I talk to them about the pathology or how the diagnosis was made and discuss the most common types and relay to them that while a majority of ovarian cancers are what I call due to bad luck, about a fourth of them are due to a genetic predisposition where you've inherited something in your DNA from one or both of your parents that put you in increased risk of ovarian cancer.
After this, I think we start looking for what I would call actionable items. A couple of those actionable items that I think all patients should be tested for are genetic testing. Specifically, and more frequently looking for a BRCA mutation.
Another action item that we want to look for is homologous recombination deficiency status. We know that certain populations specifically those that are HRD positive are more likely to respond to therapy with PARP inhibition. So, with these different data points, I think you can appreciate how we're able to individualize patient care and optimize outcomes.
Dr Nakayama:
I think Dr Kesterson totally hit it on the head there. Now, I would've been convinced to get genetic testing with that, but Dr Olawaiye, there's going to be the skeptical patient. There's going to be the patient that says, "Explain to me why exactly I have to do this?" How do you talk to that patient, Dr Olawaiye?
Dr Olawaiye:
Thank you, Dr Nakayama. One has to appreciate that when patients are going through ovarian cancer treatment in the specific scenarios that we're talking about, a lot of information, and a lot of things have been thrown at them. So, it's not uncommon for them to want to object to some of those things because let's face it, as human beings, these situations can be overwhelming. So, there are two types of common objections that patients can have. One is objection to the process of testing itself, ie, "Why should I have this one more test considering all the other tests that you've done on me?"
They might say, "Do I really need to have another test?" The second is "Am I going to pay for this test out of pocket?" I will start with the first one, which is an objection to testing. My approach is to explain very gently to them the benefits of the testing and the fact that it is going to help me to partner with them in making treatment decisions.

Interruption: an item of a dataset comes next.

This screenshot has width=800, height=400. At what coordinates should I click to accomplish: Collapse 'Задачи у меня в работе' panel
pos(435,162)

If you carry a genetic mutation, this testing can be a huge advantage to your family, especially your first-degree relatives, because they may have the same genetic mutation and this might give them an opportunity to protect themselves.

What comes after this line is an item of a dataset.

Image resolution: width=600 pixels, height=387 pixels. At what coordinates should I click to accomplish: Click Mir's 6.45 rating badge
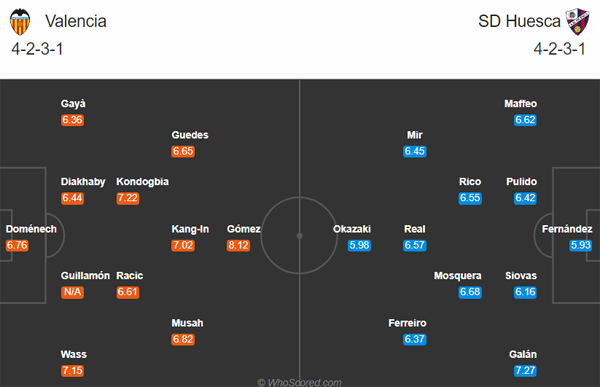tap(414, 151)

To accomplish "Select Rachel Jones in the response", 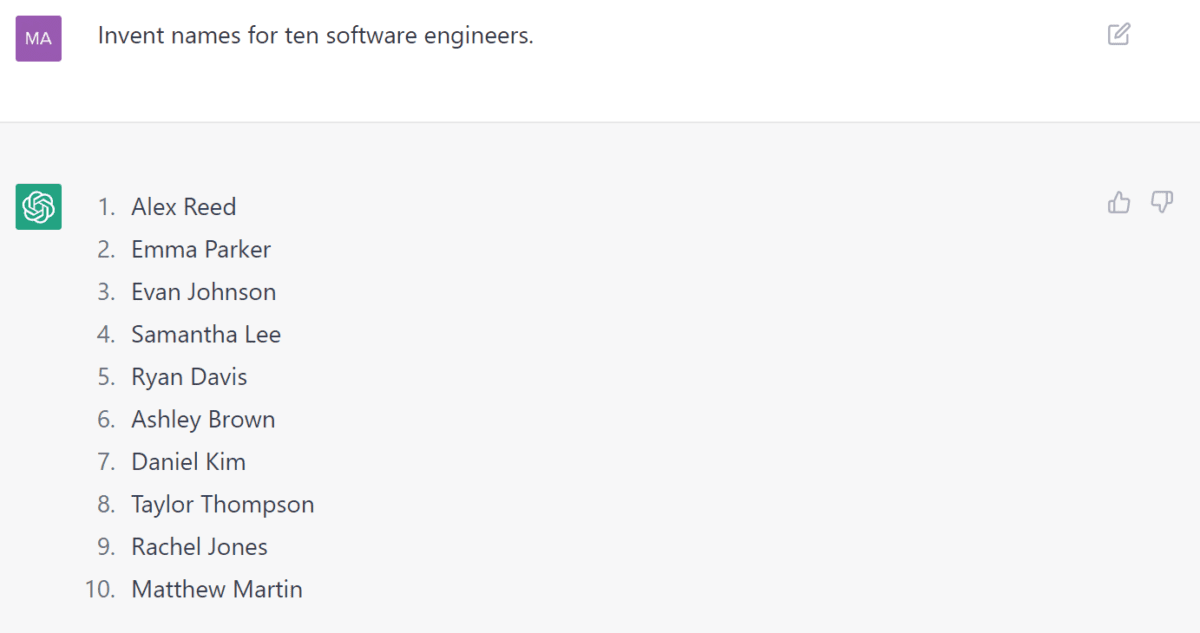I will tap(200, 547).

Regarding the last objection, which is whether they're going to pay out of their pockets, I always tell them that in my experience, most insurance companies, if not all of them, cover this testing, so I suspect yours will too. However, before we do the test, I would have my staff check that your insurance is going to pay for it and we will let you know if there is going to be any financial implications so that you can make an informed choice.
Dr Nakayama:
I think this is a super discussion, guys. I think you had some really important points and I think this will help a lot of people decide how best to talk to their patients.